Dunn has been a firefighter for more than 20 years and he's cleaned chimneys part-time for more than 15 years.

"I think they look at it as something sitting over in the corner or along the wall in the house and they never think about it," said Dunn. "They go out and pick up some old scrap wood or lumber and burn that and you really shouldn't be burning scrap wood and lumber.
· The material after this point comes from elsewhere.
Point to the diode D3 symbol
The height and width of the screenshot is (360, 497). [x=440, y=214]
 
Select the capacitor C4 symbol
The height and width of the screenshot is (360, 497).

You should be burning cut seasoned wood in your fire place."

Dunn said chimneys should be cleaned and inspected at least twice a year by a certified chimney specialist.

"One of the things you might look at if you wanted to look up there yourself is if you see a lot of buildup, a lot of black tar or crusty looking substances on the wall of the chimney, then that may be an indication that it needs to be cle3aned," said Dunn.

Dunn said areas around fireplaces should be cleared of flammable materials.

"A lot of people buy vent free gas logs to put inside their fireplace, especially a factory built fireplace. The factory built fireplace is designed to have airflow going in and around it and when you shut the damper off to the chimney, then it creates an overheated effect for the fireplace," said Dunn.

"You will see some older chimneys that are just brick and have no liner whatsoever. No clay liner or metal or steel liner. That doesn't meet the NFPA standard that we have today," said Dunn. "Many years ago when they were built, that's how the built them. Over the course of time, we've learned that those houses burn to the ground."